Heart disease is the number one cause of death in the country, and living a heart-healthy lifestyle is the first key to a long life. One important aspect of heart health is maintaining appropriate cholesterol levels. If your cholesterol gets too high, you put yourself at risk of heart disease. Luckily, it’s possible for many people to maintain their cholesterol through diet and exercise alone; others may find that medication is helpful as part of a healthy lifestyle. In any case, keeping your cholesterol low is simpler and safer than trying to solve a problem once it has arisen.

What is Cholesterol?

Cholesterol is fat-like waxy substance that dwells naturally in all body tissue. It travels through the bloodstream in lipoproteins, which are made of lipids and protein. Your body naturally creates cholesterol, and cholesterol is necessary for regulating certain body processes. For example, cholesterol is responsible for synthesizing vitamin D, making certain hormones and removing nutrients from digested food.

The problem arises when cholesterol levels rise over what the body requires. There are two primary types of cholesterol in the bloodstream: High-density lipoproteins and low-density lipoproteins. These types, called HDL and LDL for short, must stay in balance in order to avoid problems. HDL, often called “good cholesterol,” is the type that’s naturally produced within your body. LDL, or “bad cholesterol,” is often consumed through the diet, but it can be produced by the body as well. What makes LDL cholesterol bad is that it can carry plaque into blood vessels, which subsequently become clogged. This in turn can result in coronary heart disease.

Data section.
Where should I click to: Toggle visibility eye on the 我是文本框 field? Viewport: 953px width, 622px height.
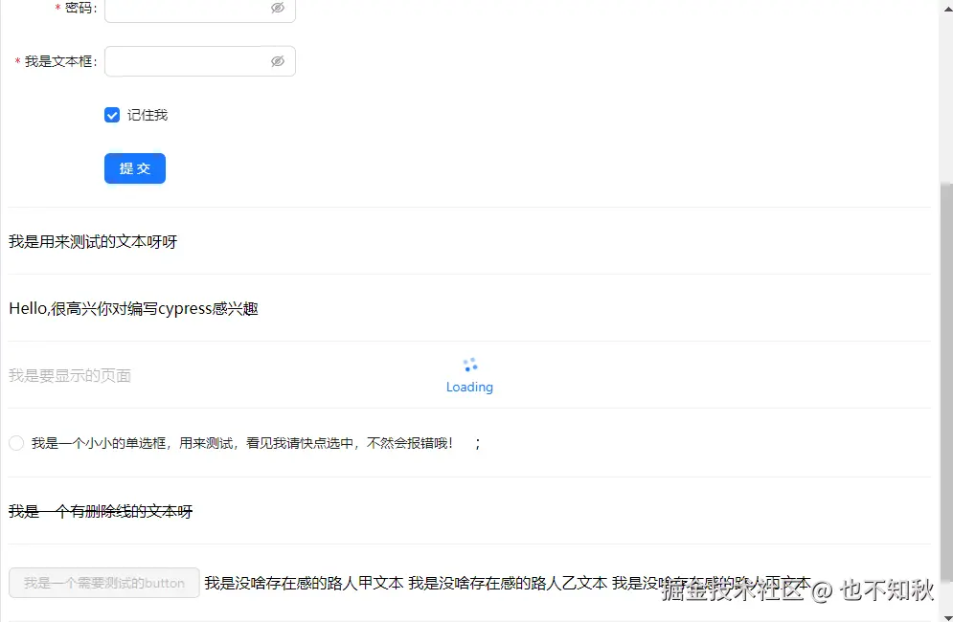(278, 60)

* * *

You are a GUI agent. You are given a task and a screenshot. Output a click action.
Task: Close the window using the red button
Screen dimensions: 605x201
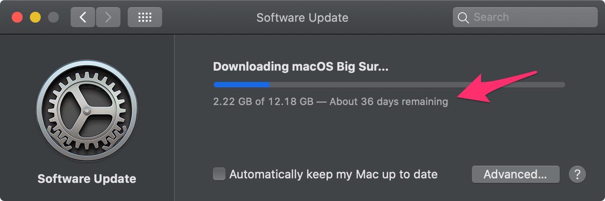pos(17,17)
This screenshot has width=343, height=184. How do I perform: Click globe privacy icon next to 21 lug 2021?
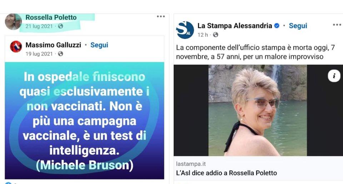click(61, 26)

...

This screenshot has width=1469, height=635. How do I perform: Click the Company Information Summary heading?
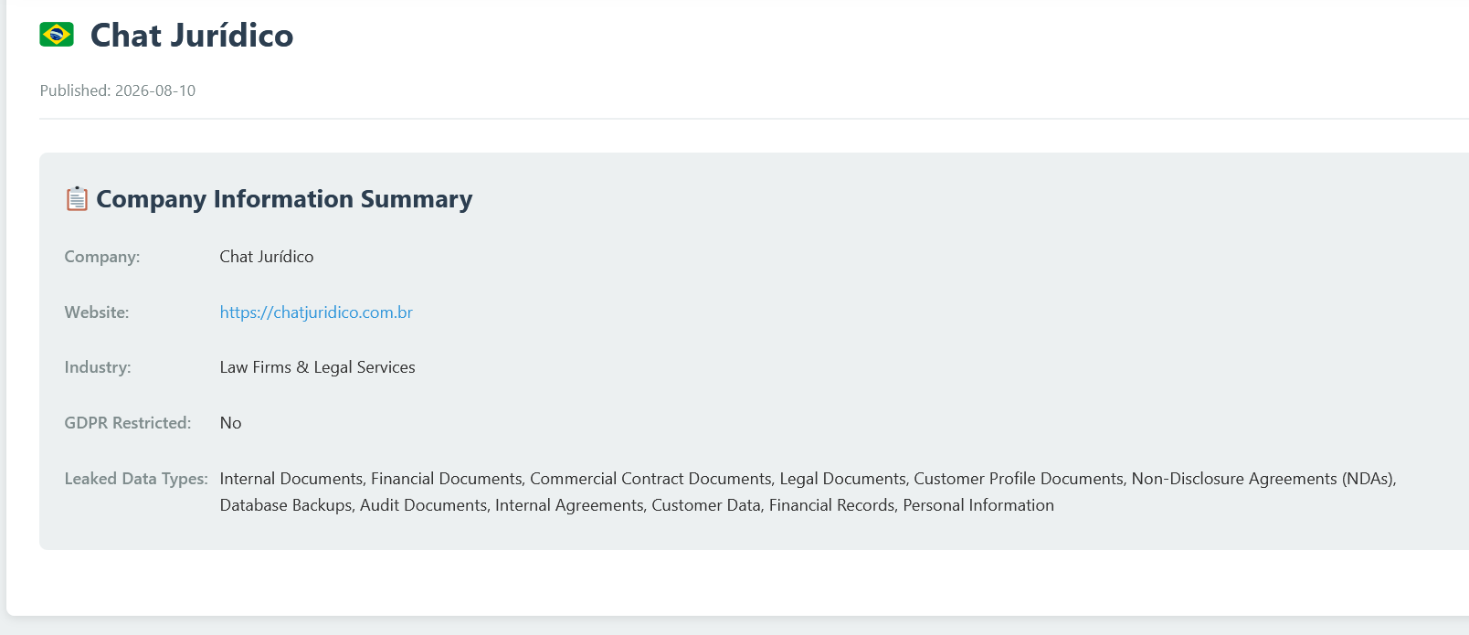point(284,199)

Problem set.
**1)** In the cholesterol passage, what are lipoproteins made of?
**2)** Carry the cholesterol passage forward from its last sentence.
The rows are unrelated material and stand apart from the cholesterol passage.

List of answers.
**1)** Lipids and protein.

**2)**
If you have a reasonable balance of HDL and LDL cholesterol, you are usually safe from heart disease. This is because the HDL will help keep the LDL in check, which prevents it from flooding your arteries and causing blockages. If your LDL cholesterol level creeps too high, however, you can place yourself at risk for heart disease. Because LDL cholesterol production is tied closely to a person’s eating habits, many people have a much higher concentration in their bloodstreams than they should.

Identifying High Cholesterol

High cholesterol has no symptoms on its own, so a person can live with this condition for years without realizing the problem. In some cases, high cholesterol is only diagnosed after a person presents symptoms of heart disease. In other cases, high cholesterol is discovered through blood tests completed during a routine physical.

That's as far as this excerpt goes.